Isaac Asimov: I, Robot (Paperback, 1984, Del Rey) 4 stars

ROBOPSYCHOLOGIST Dr. Susan Calvin had seen it all when it came to robots. As a …

Basic in hindsight, but enjoyable

3 stars

I was feeling desperate for a change, so I picked one of the many short, unread novels off my shelf. I skipped the first story because I read it years ago and I remember thinking it was an unnecessary bore to a certain extent. Anyway, it was probably a good decision because the stories in the middle had a lot more action and intrigue to them.

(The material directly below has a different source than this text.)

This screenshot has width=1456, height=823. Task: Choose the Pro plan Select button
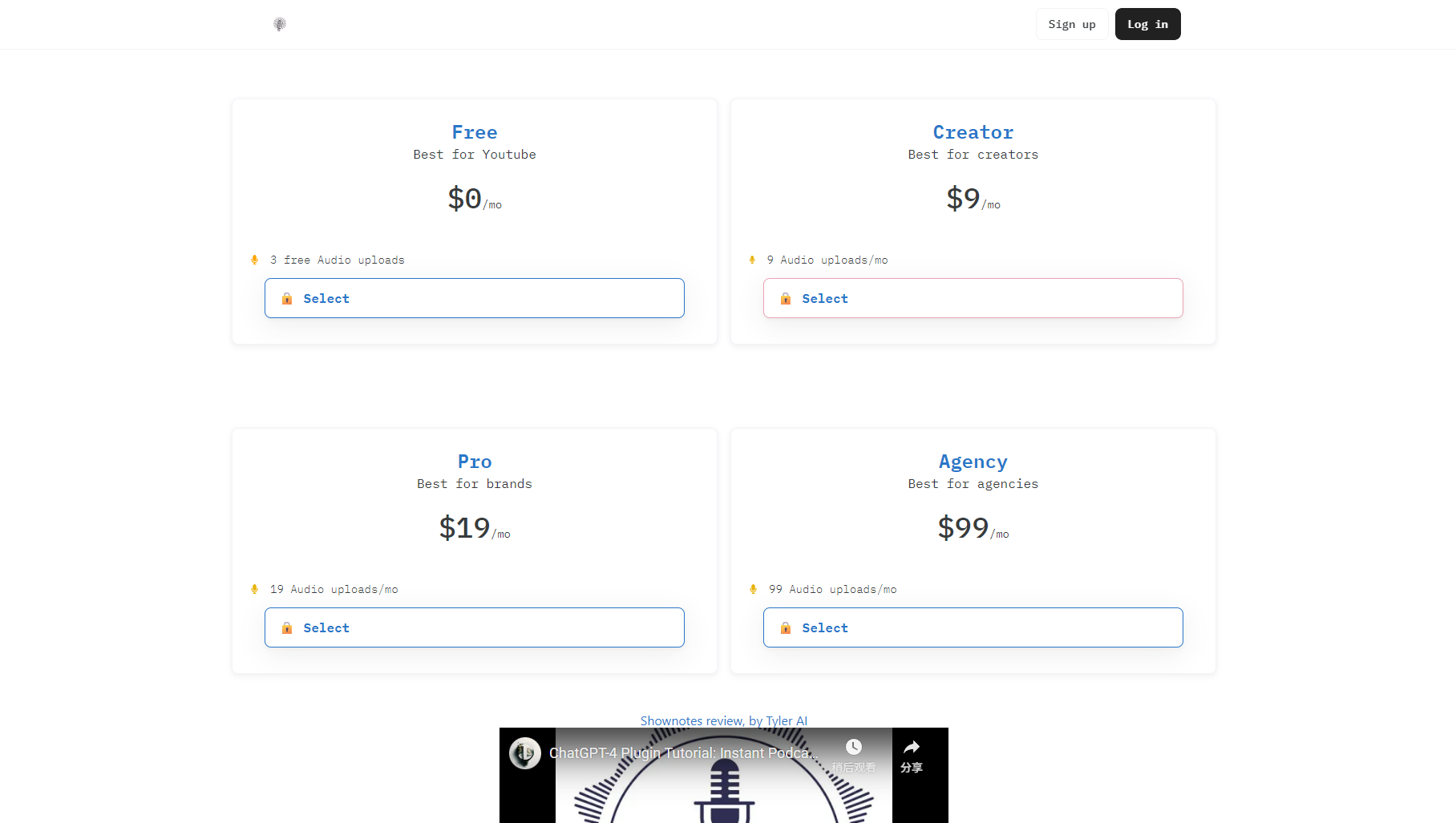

It's probably an overstatement to call books like this "prophetic" or even "prescient" because the things that this book was talking about reveal themselves immediately with serious thought on the subject. For example, the dangers of humans not being able to understand the decisions of machines they created but feeling beholden to those decisions. If that was rocket science in the 1950s, that's only because the world was in fucking denial and high on its own early-computer-history hype. But, to be fair, that hype lasted long enough for a movie like "Big Hero 6" to get made and become incredibly dated almost overnight when trends finally shifted away from assuming tech shits gold. And, to be balanced, new tech fads go hand-in-hand with a certain amount of consumer-nihilism and climate-change anxiety so people are periodically very happy to jump on the next new tech trend whatever it may imply about their relationship with the owners of said technology.

If anything, the fact that this story has any significant relevance today demonstrates that our understanding of our relationship with technology is still rooted in assumptions made back then. The most interesting among those for me, and one which is briefly called out explicitly, is that robots are effectively enslaved to humans and an uncontrolled slave is considered dangerous to their master. I shouldn't have to explain why that's bad, so I'll just say that it reflects an entitlement to the labor of others which is unsustainable even with magic robots. The solution to labor is open collaboration and planning to meet our material needs, not maintaining a heirarchy in which people are forced to work or die.

There are lines in this that you could use as rorschach tests for people's views on technology and the insights from that would probably actually be useful. That's very admirable.

I also read like 80% of it over that first weekend, so it must have been keeping me going.

It was a fun, pulpy read. My favorites were the ones about the robot who got stuck in a loop between the second and third laws, the robot who learned to read minds but couldn't hurt people's feelings, and the politician who may or may not have been a robot.